JAKARTA, KOMPAS.com - Negara-negara di Asia, termasuk Indonesia, berencana memanfaatkan teknologi penangkapan emisi karbon (carbon capture and storage/CCS) sebagai upaya untuk mengatasi emisi gas rumah kaca.
Namun, pemanfaatan teknologi tersebut justru berpotensi meningkatkan emisi wilayah ini hingga 25 miliar ton pada 2050, semakin menjauh dari target iklim yang disepakati dalam Perjanjian Paris.
Dalam laporan terbaru Climate Analytics bertajuk “The global climate risks of Asia's expensive carbon capture and storage plans" terungkap, meski berhasil memasang teknologi CCS sesuai skenario kapasitas tinggi, Asia tetep akan menghadapi risiko.
Baca juga: BKPM: Usia CCS RI Capai 200 Tahun, Berpotensi Simpan hingga 577 Ton CO2
Sebab, meskipun diklaim mampu menangkap emisi 95 persen, namun realitanya kinerja CCS rata-rata hanya mampu menangkap sekitar 50 persen emisi.
Artinya, separuh emisi tetap dilepas ke atmosfer. Dengan kinerja buruk ini, pemanfaatan CCS malah menciptakan emisi ekstra sebesar 24,9 giga ton CO2 ekuivalen atau setara 24,9 miliar mon pada 2050, sebanyak 21,9 giga ton berupa karbon dioksida (CO2) dan 3 giga ton metana.
Di sisi lain, terdapat peluang besar Asia gagal mencapai skenario CCS kapasitas tinggi, mengingat kegagalan berbagai proyek CCS di dunia.
Jika terjadi, peningkatan emisi di Asia akan lebih besar lagi. Pengalihan sumber daya yang sempat dilakukan untuk mendukung teknologi ini membuat Asia terjebak dengan kapasitas energi fosil cukup besar dan risiko aset terlantar (stranded asset) yang signifikan.

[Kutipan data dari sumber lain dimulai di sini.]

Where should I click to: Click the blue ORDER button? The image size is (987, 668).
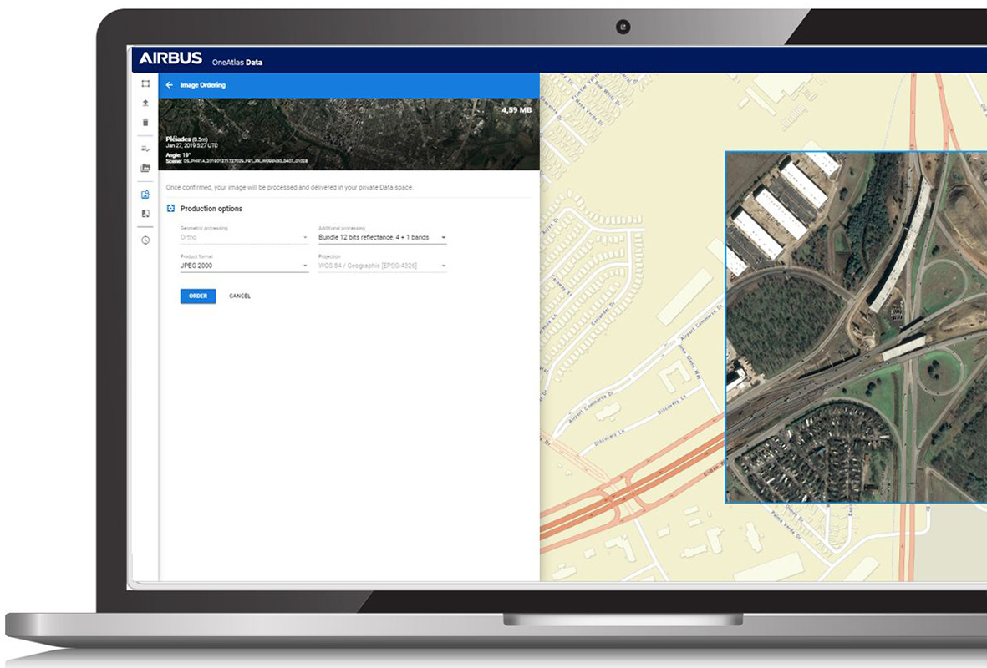pyautogui.click(x=198, y=296)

Negara-negara Asia –seperti Tiongkok, India, Jepang, Korea, Indonesia, Thailand, Malaysia dan Singapura serta mitra global yang menerapkan teknologi CCS di masa mendatang, akan menyumbang lebih dari separuh emisi bahan bakar fosil dan gas rumah kaca dunia.
“Alih-alih mereduksi emisi, teknologi ini justru berisiko mengunci wilayah ini pada ketergantungan energi fosil, meningkatkan biaya stranded asset, serta berisiko bagi upaya global mencapai batas pemanasan iklim 1,5 derajat Celcius,” kata James Bowen, Analis Climate Analytics dalam keterangan resminya, Senin (20/10/2025).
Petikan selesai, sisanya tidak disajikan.